Reproduce, exactly, the lines of the material below from the line containing "[Instagram] (46, 2388)" through the line containing "Log in to view pricing. (147, 865)", with both end lines included and nothing else.

####################

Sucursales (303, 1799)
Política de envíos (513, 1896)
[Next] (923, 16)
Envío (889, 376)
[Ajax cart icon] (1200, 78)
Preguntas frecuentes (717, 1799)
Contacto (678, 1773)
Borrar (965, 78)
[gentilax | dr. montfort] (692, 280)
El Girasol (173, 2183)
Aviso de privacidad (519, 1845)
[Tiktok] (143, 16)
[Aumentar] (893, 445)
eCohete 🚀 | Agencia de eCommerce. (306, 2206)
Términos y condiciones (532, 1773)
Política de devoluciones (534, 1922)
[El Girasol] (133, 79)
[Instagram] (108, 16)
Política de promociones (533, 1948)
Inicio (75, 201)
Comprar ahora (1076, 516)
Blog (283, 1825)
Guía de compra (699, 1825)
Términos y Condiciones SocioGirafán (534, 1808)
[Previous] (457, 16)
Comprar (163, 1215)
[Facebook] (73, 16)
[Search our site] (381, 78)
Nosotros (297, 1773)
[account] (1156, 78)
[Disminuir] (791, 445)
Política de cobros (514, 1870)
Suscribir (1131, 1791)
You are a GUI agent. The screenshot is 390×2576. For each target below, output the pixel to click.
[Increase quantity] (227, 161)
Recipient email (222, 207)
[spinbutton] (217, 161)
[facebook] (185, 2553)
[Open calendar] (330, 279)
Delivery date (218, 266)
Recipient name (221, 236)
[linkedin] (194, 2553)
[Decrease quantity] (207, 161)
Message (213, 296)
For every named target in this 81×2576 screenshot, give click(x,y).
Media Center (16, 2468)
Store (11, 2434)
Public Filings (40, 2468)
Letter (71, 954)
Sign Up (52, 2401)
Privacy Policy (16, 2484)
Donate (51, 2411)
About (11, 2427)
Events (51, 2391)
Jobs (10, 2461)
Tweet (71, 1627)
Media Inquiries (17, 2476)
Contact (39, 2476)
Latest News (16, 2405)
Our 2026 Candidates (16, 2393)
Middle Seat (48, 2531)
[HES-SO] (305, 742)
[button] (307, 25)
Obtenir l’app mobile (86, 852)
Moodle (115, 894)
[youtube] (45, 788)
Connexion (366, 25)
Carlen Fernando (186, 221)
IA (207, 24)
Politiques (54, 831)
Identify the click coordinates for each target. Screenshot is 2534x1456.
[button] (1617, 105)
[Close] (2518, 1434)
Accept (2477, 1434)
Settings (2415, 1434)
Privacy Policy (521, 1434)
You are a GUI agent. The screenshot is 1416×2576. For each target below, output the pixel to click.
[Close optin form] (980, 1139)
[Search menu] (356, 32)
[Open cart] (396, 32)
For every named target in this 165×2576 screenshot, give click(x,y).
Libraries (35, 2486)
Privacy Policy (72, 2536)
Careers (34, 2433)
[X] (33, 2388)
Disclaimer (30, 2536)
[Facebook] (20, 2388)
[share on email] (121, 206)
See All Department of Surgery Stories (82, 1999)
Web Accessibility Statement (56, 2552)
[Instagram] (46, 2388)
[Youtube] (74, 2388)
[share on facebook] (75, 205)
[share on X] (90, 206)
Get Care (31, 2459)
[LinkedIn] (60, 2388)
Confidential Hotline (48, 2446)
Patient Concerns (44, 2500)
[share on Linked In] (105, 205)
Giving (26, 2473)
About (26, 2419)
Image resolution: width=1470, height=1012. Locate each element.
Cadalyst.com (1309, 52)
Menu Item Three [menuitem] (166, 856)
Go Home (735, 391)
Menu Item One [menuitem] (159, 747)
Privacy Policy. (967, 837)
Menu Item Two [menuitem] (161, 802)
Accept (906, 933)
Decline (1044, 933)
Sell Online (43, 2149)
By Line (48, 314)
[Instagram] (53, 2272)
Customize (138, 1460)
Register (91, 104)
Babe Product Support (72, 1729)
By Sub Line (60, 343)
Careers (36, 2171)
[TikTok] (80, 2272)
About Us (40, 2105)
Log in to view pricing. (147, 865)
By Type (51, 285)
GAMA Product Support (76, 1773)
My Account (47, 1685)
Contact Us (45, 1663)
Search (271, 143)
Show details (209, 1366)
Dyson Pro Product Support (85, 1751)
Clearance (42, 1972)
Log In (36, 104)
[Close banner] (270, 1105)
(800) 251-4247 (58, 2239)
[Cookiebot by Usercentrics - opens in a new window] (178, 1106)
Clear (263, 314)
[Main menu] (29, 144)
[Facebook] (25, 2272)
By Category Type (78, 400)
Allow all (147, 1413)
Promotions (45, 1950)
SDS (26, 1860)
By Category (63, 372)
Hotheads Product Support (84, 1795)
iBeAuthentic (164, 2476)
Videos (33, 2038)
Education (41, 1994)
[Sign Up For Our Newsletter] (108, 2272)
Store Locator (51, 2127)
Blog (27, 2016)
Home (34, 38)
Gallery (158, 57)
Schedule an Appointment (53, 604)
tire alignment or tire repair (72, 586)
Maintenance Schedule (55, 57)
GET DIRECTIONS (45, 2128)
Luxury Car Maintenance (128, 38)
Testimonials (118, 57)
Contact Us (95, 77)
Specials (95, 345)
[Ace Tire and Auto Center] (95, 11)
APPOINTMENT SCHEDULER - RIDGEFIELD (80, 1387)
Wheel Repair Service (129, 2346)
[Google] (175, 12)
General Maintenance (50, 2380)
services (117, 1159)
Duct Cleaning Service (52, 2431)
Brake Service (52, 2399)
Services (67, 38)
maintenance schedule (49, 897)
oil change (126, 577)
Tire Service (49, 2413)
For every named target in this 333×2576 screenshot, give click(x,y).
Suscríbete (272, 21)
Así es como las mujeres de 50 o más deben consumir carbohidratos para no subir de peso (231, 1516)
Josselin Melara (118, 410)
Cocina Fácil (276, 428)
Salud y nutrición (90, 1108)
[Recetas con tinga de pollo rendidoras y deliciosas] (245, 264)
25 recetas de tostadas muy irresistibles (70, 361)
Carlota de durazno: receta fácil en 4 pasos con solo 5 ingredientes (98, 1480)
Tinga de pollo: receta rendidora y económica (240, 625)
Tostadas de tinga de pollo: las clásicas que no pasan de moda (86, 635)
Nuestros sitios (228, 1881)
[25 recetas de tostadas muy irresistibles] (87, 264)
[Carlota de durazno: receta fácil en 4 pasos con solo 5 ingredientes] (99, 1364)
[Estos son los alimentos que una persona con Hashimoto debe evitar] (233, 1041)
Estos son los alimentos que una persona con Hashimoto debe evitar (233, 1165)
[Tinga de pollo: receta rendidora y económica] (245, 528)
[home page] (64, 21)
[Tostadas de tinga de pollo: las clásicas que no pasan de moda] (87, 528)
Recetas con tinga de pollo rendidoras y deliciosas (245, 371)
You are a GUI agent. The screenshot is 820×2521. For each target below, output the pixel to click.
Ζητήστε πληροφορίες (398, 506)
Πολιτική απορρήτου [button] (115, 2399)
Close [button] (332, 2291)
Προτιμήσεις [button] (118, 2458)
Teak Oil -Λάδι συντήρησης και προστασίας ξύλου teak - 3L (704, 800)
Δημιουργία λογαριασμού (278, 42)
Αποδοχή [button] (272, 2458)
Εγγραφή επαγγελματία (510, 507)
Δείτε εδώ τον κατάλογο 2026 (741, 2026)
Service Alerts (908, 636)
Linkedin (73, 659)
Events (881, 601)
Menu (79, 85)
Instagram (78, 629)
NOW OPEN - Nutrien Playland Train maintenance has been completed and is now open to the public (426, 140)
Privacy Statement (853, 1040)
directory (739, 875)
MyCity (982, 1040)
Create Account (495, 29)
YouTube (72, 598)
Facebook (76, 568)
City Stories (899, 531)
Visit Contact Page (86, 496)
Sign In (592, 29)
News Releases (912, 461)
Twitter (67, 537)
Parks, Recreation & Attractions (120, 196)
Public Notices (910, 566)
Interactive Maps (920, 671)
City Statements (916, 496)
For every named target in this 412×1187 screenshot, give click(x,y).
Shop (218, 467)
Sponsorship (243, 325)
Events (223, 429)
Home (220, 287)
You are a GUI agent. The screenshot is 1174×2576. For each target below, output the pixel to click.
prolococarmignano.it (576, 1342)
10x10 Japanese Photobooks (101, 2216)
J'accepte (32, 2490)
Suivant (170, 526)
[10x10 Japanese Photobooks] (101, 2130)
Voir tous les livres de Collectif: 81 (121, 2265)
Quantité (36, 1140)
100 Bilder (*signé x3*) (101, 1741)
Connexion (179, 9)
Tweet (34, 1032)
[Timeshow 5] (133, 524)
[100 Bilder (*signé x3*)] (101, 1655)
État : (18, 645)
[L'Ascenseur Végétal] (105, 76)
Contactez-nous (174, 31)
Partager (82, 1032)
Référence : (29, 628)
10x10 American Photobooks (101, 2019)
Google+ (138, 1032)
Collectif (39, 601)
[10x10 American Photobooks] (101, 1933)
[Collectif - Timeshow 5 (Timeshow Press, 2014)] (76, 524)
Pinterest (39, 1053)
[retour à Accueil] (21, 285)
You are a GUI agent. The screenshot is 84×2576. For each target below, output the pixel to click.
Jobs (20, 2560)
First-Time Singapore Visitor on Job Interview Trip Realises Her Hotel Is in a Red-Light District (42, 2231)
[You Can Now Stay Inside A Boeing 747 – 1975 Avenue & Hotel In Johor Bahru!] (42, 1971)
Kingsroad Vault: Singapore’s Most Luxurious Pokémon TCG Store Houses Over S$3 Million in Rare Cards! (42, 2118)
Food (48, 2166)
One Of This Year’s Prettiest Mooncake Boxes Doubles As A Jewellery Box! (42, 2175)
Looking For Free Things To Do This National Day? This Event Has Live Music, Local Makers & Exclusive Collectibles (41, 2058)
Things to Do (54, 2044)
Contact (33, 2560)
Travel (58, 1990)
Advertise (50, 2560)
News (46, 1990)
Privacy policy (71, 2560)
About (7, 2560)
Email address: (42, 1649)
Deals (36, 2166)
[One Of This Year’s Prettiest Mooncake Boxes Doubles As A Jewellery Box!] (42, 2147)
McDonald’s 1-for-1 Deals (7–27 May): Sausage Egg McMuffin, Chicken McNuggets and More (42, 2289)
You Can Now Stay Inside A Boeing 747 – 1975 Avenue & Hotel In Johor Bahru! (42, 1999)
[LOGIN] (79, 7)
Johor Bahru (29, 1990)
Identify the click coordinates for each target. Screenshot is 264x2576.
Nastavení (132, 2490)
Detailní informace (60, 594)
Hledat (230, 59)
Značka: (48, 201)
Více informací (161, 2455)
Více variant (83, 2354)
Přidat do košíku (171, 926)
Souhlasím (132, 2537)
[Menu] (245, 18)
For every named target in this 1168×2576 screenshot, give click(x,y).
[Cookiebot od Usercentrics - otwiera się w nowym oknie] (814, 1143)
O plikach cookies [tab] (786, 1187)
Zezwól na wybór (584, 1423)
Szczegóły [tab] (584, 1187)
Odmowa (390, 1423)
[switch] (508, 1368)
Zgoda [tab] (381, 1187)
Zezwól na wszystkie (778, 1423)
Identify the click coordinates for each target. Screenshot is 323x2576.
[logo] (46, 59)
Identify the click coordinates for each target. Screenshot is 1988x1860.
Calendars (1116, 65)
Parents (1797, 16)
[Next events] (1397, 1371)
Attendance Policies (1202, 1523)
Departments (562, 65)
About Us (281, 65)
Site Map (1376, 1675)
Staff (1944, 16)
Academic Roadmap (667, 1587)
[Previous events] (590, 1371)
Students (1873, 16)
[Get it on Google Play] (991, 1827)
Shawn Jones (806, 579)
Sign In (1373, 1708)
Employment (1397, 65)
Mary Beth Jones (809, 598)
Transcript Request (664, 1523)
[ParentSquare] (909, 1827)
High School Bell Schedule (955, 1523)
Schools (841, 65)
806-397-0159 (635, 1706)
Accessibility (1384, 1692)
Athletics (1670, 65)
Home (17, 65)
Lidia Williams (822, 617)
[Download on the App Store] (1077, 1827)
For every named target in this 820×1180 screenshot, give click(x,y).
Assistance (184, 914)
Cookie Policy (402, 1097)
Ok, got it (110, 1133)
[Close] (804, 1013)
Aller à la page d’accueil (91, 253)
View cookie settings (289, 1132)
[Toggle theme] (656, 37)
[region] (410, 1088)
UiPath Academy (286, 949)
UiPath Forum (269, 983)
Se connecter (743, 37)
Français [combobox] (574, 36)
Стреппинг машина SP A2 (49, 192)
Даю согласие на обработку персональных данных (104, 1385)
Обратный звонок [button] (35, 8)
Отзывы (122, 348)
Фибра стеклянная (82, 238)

####################

> [Expected output]
[Instagram] (46, 2388)
[Youtube] (74, 2388)
[share on facebook] (75, 205)
[share on X] (90, 206)
Get Care (31, 2459)
[LinkedIn] (60, 2388)
Confidential Hotline (48, 2446)
Patient Concerns (44, 2500)
[share on Linked In] (105, 205)
Giving (26, 2473)
About (26, 2419)
Image resolution: width=1470, height=1012. Locate each element.
Cadalyst.com (1309, 52)
Menu Item Three [menuitem] (166, 856)
Go Home (735, 391)
Menu Item One [menuitem] (159, 747)
Privacy Policy. (967, 837)
Menu Item Two [menuitem] (161, 802)
Accept (906, 933)
Decline (1044, 933)
Sell Online (43, 2149)
By Line (48, 314)
[Instagram] (53, 2272)
Customize (138, 1460)
Register (91, 104)
Babe Product Support (72, 1729)
By Sub Line (60, 343)
Careers (36, 2171)
[TikTok] (80, 2272)
About Us (40, 2105)
Log in to view pricing. (147, 865)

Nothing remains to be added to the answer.